There is a key role for INDEPTH in this to stimulate better  use of existing tools. For example, INDEPTH  studies  showed that social marketing of ITNs led to higher overall levels of coverage in the lowest socioeconomic groups and in those  living on  the periphery of villages.

INDEPTH  research showed that  behavior change  communication  (BCC) has to  be employed in the larger context of information, education and communication (IEC) to make more impact against malaria.

People in endemic communities  need  to embrace and safeguard the bed net as a life-saver. Ironically, this life-saver theory was interpreted to mean “earn a living in farms and rivers,” where the bed net is misappropriated for fishing and protecting seedlings.

It is comforting when experts say malaria can be defeated with the current available tools, but then again you get dismayed to know this depends on the strict and rational use of bed nets and drugs.
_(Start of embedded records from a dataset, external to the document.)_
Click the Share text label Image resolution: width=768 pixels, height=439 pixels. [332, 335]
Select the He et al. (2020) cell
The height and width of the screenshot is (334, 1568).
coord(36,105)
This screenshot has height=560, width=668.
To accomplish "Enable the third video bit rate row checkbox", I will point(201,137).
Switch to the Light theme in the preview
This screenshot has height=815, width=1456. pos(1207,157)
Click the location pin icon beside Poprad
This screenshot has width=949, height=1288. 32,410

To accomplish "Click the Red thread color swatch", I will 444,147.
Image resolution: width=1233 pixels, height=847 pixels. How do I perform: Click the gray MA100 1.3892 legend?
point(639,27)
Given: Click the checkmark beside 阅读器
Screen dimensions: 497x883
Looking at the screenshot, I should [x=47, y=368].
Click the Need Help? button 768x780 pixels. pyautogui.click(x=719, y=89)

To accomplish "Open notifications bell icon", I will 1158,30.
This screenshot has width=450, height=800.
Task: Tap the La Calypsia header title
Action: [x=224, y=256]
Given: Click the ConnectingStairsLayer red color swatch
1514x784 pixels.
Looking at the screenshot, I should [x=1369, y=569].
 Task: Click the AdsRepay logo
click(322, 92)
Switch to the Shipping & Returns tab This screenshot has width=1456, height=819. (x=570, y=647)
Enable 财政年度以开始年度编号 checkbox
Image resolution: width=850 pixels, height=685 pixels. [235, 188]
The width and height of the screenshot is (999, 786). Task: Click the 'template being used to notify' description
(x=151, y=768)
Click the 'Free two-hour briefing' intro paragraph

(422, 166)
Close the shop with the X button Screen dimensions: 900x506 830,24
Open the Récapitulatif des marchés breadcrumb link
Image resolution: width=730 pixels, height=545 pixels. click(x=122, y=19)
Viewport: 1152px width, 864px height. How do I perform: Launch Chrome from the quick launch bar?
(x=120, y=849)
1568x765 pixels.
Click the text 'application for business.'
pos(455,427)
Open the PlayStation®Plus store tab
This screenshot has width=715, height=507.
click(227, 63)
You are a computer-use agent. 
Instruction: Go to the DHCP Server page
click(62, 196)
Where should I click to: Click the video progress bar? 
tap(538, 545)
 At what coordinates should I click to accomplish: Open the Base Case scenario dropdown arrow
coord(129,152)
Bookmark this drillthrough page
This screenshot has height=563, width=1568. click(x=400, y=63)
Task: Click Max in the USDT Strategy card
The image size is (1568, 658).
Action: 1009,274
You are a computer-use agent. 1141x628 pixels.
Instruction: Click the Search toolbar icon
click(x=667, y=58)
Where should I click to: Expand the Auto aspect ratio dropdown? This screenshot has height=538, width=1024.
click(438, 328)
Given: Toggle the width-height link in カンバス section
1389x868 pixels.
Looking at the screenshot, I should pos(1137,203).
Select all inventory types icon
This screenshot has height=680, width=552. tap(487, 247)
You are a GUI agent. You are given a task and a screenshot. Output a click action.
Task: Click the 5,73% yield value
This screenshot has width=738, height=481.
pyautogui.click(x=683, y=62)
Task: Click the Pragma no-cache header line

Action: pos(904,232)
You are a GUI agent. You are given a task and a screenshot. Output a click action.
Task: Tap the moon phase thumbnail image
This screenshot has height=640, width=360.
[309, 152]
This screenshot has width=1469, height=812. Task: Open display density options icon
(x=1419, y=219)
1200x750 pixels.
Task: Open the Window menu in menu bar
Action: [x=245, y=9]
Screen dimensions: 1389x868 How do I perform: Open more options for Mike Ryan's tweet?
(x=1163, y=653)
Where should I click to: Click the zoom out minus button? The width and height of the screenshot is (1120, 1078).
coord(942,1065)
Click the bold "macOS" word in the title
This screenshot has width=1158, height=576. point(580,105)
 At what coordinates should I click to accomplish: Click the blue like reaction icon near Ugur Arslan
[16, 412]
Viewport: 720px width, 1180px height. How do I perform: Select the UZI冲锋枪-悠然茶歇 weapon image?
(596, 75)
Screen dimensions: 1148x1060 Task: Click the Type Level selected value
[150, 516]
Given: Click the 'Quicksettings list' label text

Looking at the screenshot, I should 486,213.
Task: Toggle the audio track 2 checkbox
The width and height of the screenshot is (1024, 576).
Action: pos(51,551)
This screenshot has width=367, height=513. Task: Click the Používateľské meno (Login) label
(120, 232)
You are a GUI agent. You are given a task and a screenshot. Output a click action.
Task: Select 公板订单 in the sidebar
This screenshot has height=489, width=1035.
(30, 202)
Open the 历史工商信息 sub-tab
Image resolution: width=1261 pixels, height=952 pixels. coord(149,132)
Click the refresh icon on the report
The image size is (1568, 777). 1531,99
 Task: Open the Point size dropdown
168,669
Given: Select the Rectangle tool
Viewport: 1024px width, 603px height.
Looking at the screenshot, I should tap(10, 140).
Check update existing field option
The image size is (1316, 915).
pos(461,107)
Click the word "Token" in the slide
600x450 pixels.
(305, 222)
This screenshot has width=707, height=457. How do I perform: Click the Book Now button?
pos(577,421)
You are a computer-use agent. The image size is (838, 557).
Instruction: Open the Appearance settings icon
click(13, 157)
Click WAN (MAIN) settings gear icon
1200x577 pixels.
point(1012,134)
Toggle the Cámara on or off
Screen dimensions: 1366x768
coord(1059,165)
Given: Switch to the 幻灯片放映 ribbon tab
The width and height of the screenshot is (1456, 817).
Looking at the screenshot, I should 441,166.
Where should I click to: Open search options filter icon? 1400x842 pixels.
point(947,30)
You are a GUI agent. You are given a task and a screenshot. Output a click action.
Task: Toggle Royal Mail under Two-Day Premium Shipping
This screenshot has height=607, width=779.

The truth  is  it  has  never been  easy  to convince people to behave rationally, at all times.

But  one thing  is  certain,  that  thanks  to INDEPTH there is a lot  more information and evidence on the surest way to overcome the  ruthless  killer, as prescribed by great thinkers and the World Health Organisation.

This provides renewed hope, that  even if malaria  deaths  do  not  end  in  2015,  its elimination is achievable in the near future.

The African Leaders Malaria Alliance (ALMA) is slowly facing the reality that governments need to take ownership of malaria control programmes,  manage it accountably and sustain the gains made against malaria over the last decade.

ALMA can begin by ceasing to rely heavily on donors. Africans  must  find  solutions  to African problems.

The Abuja declaration of 2000 to increase investment in malaria control was not met. However, African leaders in 2013 have made the “Abuja+12” declaration committing to ensure  a  universal  coverage of malaria testing, treatment  with efficacious  drugs and monitoring patients on medication to track interventions.

Without a doubt, this show of political will can also give researchers at INDEPTH the needed  elbow grease  to  give  malaria  a knockout punch.